Job:
Write down every line of the data that follows, unchanged and in the same order.

The records:
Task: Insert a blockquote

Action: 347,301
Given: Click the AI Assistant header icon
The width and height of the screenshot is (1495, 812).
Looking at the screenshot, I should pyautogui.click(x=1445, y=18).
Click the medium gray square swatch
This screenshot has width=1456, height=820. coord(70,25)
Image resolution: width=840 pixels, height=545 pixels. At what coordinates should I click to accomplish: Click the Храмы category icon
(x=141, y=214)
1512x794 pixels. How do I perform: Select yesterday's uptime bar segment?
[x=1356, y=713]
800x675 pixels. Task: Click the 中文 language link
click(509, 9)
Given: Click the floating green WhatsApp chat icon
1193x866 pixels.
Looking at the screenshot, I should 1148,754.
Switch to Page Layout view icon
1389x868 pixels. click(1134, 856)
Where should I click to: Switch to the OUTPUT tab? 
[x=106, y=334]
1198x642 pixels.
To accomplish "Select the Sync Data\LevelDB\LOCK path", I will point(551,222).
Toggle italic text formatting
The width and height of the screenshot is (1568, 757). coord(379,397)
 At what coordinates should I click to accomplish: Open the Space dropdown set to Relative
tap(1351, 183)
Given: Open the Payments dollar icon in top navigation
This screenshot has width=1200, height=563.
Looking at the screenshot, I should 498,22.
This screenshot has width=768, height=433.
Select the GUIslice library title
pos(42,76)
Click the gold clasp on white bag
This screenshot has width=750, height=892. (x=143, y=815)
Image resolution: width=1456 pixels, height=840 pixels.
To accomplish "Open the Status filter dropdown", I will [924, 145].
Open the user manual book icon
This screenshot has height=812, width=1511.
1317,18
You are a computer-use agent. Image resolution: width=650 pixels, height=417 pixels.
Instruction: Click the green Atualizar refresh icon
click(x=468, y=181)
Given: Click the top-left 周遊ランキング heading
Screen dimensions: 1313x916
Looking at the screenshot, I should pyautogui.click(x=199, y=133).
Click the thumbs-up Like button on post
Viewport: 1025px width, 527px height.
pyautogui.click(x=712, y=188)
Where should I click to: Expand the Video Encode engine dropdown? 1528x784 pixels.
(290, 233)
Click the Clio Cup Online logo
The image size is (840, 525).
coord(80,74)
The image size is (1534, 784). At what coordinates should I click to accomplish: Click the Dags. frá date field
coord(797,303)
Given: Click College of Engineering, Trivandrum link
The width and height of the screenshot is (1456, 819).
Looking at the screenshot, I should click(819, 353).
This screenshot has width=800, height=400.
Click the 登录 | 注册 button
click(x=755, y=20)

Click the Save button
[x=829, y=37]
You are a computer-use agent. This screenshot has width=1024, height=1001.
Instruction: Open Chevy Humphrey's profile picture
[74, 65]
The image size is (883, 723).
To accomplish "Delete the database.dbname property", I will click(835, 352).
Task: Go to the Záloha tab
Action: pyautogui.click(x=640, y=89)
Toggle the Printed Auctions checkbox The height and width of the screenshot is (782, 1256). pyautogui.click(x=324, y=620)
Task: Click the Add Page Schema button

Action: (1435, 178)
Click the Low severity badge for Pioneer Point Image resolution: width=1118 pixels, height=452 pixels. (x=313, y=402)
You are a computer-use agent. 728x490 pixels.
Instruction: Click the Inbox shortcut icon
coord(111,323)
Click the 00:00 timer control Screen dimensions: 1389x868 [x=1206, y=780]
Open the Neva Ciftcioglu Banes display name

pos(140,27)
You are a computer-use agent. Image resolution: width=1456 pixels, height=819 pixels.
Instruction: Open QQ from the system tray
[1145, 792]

Exercise result:
Task: Insert a blockquote

Action: 347,301
Given: Click the AI Assistant header icon
The width and height of the screenshot is (1495, 812).
Looking at the screenshot, I should pyautogui.click(x=1445, y=18).
Click the medium gray square swatch
This screenshot has width=1456, height=820. coord(70,25)
Image resolution: width=840 pixels, height=545 pixels. At what coordinates should I click to accomplish: Click the Храмы category icon
(x=141, y=214)
1512x794 pixels. How do I perform: Select yesterday's uptime bar segment?
[x=1356, y=713]
800x675 pixels. Task: Click the 中文 language link
click(509, 9)
Given: Click the floating green WhatsApp chat icon
1193x866 pixels.
Looking at the screenshot, I should 1148,754.
Switch to Page Layout view icon
1389x868 pixels. click(1134, 856)
Where should I click to: Switch to the OUTPUT tab? 
[x=106, y=334]
1198x642 pixels.
To accomplish "Select the Sync Data\LevelDB\LOCK path", I will point(551,222).
Toggle italic text formatting
The width and height of the screenshot is (1568, 757). coord(379,397)
 At what coordinates should I click to accomplish: Open the Space dropdown set to Relative
tap(1351, 183)
Given: Open the Payments dollar icon in top navigation
This screenshot has width=1200, height=563.
Looking at the screenshot, I should 498,22.
This screenshot has width=768, height=433.
Select the GUIslice library title
pos(42,76)
Click the gold clasp on white bag
This screenshot has width=750, height=892. (x=143, y=815)
Image resolution: width=1456 pixels, height=840 pixels.
To accomplish "Open the Status filter dropdown", I will [924, 145].
Open the user manual book icon
This screenshot has height=812, width=1511.
1317,18
You are a computer-use agent. Image resolution: width=650 pixels, height=417 pixels.
Instruction: Click the green Atualizar refresh icon
click(x=468, y=181)
Given: Click the top-left 周遊ランキング heading
Screen dimensions: 1313x916
Looking at the screenshot, I should pyautogui.click(x=199, y=133).
Click the thumbs-up Like button on post
Viewport: 1025px width, 527px height.
pyautogui.click(x=712, y=188)
Where should I click to: Expand the Video Encode engine dropdown? 1528x784 pixels.
(290, 233)
Click the Clio Cup Online logo
The image size is (840, 525).
coord(80,74)
The image size is (1534, 784). At what coordinates should I click to accomplish: Click the Dags. frá date field
coord(797,303)
Given: Click College of Engineering, Trivandrum link
The width and height of the screenshot is (1456, 819).
Looking at the screenshot, I should click(819, 353).
This screenshot has width=800, height=400.
Click the 登录 | 注册 button
click(x=755, y=20)

Click the Save button
[x=829, y=37]
You are a computer-use agent. This screenshot has width=1024, height=1001.
Instruction: Open Chevy Humphrey's profile picture
[74, 65]
The image size is (883, 723).
To accomplish "Delete the database.dbname property", I will click(835, 352).
Task: Go to the Záloha tab
Action: pyautogui.click(x=640, y=89)
Toggle the Printed Auctions checkbox The height and width of the screenshot is (782, 1256). pyautogui.click(x=324, y=620)
Task: Click the Add Page Schema button

Action: (1435, 178)
Click the Low severity badge for Pioneer Point Image resolution: width=1118 pixels, height=452 pixels. (x=313, y=402)
You are a computer-use agent. 728x490 pixels.
Instruction: Click the Inbox shortcut icon
coord(111,323)
Click the 00:00 timer control Screen dimensions: 1389x868 [x=1206, y=780]
Open the Neva Ciftcioglu Banes display name

pos(140,27)
You are a computer-use agent. Image resolution: width=1456 pixels, height=819 pixels.
Instruction: Open QQ from the system tray
[1145, 792]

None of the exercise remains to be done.